The Harold E. and Leona M. Rice Professorship in Systematic Entomology
Enthusiasm for insects is not limited to professional entomologists. Harold Rice, a Springfield filbert grower, was an amateur entomologist for more than 50 years. He found species of butterflies never seen before in Oregon and rediscovered others thought extinct; some subspecies were even named after him.
But the main work for Harold and his wife Leona was their filbert orchards, for which Oregon State University provided ongoing consultation through its Extension services. In 1995, the couple expressed appreciation by donating 16 acres of their land to the OSU Foundation, the sale of which established the Harold E. and Leona M. Rice Professorship in Systematic Entomology. (The Department of Entomology is a joint department of the College of Agricultural Sciences and the College of Science.)
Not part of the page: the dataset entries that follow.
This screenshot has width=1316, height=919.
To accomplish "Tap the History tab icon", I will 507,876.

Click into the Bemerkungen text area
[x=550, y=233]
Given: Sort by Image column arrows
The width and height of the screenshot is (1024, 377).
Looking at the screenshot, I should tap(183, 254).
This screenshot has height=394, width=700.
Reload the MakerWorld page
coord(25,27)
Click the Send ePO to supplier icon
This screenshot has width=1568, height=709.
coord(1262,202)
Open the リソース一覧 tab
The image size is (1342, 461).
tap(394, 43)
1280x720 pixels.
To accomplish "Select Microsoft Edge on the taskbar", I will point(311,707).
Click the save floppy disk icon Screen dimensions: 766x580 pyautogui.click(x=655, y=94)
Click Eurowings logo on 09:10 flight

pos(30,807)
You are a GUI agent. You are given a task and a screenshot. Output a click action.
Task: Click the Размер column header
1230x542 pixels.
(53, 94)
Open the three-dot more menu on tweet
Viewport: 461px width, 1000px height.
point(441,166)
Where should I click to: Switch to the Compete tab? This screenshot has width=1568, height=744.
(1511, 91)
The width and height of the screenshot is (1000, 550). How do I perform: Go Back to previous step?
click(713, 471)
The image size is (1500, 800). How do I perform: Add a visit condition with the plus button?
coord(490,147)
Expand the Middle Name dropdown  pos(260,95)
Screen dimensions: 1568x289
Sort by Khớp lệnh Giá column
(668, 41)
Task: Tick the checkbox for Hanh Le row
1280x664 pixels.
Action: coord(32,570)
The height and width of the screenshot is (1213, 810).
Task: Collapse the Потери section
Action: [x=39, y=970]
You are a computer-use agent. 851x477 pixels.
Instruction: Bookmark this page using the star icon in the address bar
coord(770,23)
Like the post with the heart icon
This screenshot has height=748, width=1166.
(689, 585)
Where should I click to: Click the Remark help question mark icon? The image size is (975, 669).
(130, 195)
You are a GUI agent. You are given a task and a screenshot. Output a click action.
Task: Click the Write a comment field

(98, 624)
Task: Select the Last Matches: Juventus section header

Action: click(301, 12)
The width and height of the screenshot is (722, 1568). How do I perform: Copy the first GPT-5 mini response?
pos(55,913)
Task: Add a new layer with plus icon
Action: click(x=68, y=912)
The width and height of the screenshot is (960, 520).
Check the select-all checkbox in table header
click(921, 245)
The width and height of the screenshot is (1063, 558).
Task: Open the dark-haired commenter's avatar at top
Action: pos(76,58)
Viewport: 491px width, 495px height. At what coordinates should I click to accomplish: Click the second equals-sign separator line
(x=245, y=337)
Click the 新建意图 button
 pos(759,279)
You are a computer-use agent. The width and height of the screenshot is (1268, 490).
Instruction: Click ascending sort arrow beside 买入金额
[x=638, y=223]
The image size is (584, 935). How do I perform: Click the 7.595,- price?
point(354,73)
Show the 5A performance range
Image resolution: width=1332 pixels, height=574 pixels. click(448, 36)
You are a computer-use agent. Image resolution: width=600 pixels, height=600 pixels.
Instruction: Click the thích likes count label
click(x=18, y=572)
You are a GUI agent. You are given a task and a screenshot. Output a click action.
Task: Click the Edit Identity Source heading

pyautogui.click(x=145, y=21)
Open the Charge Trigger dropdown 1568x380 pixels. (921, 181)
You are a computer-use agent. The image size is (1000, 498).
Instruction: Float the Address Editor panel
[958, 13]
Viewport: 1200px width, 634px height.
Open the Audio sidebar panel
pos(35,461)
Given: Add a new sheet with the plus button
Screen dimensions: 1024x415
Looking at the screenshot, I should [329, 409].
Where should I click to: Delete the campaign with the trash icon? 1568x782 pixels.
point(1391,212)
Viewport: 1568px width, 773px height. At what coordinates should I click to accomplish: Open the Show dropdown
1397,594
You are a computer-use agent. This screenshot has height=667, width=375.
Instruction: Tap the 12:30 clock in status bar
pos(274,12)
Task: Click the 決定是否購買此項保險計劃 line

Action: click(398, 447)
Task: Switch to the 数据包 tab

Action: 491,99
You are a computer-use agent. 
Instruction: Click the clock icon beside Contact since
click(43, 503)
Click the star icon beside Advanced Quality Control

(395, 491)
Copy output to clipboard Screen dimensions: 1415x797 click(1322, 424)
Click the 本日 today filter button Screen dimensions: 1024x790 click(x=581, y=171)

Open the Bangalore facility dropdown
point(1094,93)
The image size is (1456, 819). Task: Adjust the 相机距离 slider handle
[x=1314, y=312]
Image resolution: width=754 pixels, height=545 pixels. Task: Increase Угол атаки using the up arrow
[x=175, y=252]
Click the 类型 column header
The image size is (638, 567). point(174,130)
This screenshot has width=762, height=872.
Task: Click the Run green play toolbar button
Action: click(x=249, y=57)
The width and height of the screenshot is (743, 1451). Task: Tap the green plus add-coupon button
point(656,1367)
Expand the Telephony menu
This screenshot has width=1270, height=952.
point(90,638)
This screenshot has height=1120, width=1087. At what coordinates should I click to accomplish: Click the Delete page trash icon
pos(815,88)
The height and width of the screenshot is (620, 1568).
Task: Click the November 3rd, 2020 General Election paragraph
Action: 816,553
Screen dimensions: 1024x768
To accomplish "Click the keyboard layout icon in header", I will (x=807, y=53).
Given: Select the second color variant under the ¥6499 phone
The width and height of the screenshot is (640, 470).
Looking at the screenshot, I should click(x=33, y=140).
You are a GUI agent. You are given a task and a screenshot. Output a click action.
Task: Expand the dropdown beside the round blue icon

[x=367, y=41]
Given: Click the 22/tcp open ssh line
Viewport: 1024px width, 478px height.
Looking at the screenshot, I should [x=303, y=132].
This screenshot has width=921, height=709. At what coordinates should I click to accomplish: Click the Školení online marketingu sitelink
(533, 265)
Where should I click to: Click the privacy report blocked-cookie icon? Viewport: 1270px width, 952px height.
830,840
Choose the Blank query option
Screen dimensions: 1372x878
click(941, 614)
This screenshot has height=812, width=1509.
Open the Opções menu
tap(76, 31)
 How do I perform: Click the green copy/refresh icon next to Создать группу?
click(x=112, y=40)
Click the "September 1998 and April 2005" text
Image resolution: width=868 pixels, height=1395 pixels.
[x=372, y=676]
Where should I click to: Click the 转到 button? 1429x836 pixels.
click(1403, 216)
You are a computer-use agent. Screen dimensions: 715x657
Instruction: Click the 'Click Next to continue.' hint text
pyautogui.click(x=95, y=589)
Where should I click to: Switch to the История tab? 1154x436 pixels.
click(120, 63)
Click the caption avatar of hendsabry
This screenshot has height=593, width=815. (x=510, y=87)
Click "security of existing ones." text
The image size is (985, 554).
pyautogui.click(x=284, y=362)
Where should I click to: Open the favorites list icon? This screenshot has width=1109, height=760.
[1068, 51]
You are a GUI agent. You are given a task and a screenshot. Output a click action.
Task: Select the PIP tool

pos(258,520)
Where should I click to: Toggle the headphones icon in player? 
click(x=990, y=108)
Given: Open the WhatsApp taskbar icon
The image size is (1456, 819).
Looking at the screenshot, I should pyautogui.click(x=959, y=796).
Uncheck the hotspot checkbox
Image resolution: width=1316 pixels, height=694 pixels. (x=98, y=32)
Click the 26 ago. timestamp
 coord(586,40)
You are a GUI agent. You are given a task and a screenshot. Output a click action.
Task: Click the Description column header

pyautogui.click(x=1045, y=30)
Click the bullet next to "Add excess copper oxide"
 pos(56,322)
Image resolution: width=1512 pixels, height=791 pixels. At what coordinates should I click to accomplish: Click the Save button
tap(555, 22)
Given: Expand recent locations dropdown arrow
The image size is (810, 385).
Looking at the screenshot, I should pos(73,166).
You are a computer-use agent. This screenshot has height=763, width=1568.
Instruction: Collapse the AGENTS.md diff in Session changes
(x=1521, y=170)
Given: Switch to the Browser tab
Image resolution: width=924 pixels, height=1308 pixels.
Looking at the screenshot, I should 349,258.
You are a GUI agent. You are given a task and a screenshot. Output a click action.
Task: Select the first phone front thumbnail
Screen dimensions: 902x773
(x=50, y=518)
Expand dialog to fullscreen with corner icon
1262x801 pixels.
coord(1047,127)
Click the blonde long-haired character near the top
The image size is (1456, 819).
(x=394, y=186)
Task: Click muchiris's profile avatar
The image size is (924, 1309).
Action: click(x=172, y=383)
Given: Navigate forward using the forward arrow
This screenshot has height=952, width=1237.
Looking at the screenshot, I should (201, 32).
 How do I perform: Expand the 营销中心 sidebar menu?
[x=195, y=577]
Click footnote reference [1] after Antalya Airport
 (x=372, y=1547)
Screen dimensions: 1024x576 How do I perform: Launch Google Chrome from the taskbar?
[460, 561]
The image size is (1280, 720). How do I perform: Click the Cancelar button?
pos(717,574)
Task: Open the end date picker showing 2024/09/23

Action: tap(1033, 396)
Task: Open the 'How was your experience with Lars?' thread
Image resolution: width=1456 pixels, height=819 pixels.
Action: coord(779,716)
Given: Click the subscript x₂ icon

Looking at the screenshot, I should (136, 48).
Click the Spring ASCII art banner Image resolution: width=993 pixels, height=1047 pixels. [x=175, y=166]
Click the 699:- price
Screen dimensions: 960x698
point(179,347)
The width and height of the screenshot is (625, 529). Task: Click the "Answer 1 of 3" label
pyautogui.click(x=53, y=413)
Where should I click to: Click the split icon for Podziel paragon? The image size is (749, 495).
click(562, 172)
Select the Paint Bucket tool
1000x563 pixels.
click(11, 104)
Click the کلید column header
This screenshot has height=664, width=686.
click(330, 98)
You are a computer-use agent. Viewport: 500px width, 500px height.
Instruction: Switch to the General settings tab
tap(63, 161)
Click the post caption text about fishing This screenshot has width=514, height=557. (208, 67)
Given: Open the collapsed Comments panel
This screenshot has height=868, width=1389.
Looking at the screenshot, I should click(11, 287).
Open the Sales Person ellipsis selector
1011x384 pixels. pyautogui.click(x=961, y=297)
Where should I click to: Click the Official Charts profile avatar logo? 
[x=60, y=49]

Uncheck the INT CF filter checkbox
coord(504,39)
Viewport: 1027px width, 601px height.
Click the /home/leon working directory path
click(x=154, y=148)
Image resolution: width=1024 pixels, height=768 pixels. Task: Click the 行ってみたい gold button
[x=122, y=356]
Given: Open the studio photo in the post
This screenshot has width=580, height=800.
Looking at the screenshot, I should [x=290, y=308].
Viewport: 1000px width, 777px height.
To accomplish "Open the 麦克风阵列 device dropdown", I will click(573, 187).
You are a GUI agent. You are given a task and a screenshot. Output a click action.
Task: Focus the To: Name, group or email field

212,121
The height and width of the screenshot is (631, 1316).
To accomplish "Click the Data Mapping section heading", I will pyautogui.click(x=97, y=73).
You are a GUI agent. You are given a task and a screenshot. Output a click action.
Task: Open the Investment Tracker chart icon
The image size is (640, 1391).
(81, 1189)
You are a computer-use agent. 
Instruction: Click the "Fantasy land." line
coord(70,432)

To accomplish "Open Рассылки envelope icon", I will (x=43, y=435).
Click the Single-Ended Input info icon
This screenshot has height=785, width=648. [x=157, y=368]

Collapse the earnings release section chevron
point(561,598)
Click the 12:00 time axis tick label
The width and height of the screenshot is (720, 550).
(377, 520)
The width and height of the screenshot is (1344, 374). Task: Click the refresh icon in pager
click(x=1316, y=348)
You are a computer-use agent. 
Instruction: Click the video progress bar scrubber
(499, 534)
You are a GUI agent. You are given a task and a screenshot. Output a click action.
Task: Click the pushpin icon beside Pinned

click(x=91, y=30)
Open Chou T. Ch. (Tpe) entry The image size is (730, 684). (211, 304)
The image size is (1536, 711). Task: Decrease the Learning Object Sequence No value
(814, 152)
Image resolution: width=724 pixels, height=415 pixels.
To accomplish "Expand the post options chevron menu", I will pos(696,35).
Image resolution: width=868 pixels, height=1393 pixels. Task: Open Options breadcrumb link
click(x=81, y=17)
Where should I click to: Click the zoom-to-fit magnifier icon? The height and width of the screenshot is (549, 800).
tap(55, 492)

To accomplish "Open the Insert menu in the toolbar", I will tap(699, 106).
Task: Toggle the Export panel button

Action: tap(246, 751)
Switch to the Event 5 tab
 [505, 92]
The Rice gift is intended to promote science through research and teaching activities by an entomologist educated in Systematic Entomology (systematics is the study of the evolution and classification of animals and plants). Funds from the gift endow a professorship which enhances the curation of the OSU entomology collection; with more than 2.5 million insects, it is the largest insect collection in the Northwest.
"I've been interested in entomology since I started collecting butterflies when I was a kid,” Harold Rice said. "I've always wished I could do something like this for the field of entomology." Leona Rice passed away in 2005, followed by Harold in 2010.
In fall 2009 David Maddison became the holder of the Harold and Leona Rice Professor of Systematic Entomology and director of the Oregon State Arthropod Collection. An internationally recognized entomologist, Maddison has made major contributions to the field of systematics, evolutionary biology, and beetle taxonomy.
He and his twin brother Wayne Maddison wrote and developed both the MacClade software program and Mesquite modular system, which revolutionized the way evolutionary biologists examine morphological and molecular evolution on evolutionary trees. David Maddison also was instrumental in creating the Tree of Life website, a collaborative effort among biologists to provide an electronic, annotated phylogeny of all living things. His research has focused on the evolution of beetles and developing methods of phylogenetic analysis, with a concentration on the evolution of adult and larval structure, and chromosomes, of ground beetles (family Carabidae).
Previously a professor at the University of Arizona, Maddison earned his bachelor's degree from the University of Toronto, master's from the University of Alberta, and doctorate in Organismal and Evolutionary Biology from Harvard University.